▸ Listed entries:

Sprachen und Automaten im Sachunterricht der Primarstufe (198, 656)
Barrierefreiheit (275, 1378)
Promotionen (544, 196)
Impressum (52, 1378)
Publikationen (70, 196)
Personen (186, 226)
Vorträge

▸ Description of the task: Copy out every one of the entries above, changing "Promotionen" to "Doktorarbeiten" and leaving the rest untouched.

▸ Answer to the problem:
Sprachen und Automaten im Sachunterricht der Primarstufe (198, 656)
Barrierefreiheit (275, 1378)
Doktorarbeiten (544, 196)
Impressum (52, 1378)
Publikationen (70, 196)
Personen (186, 226)
Vorträge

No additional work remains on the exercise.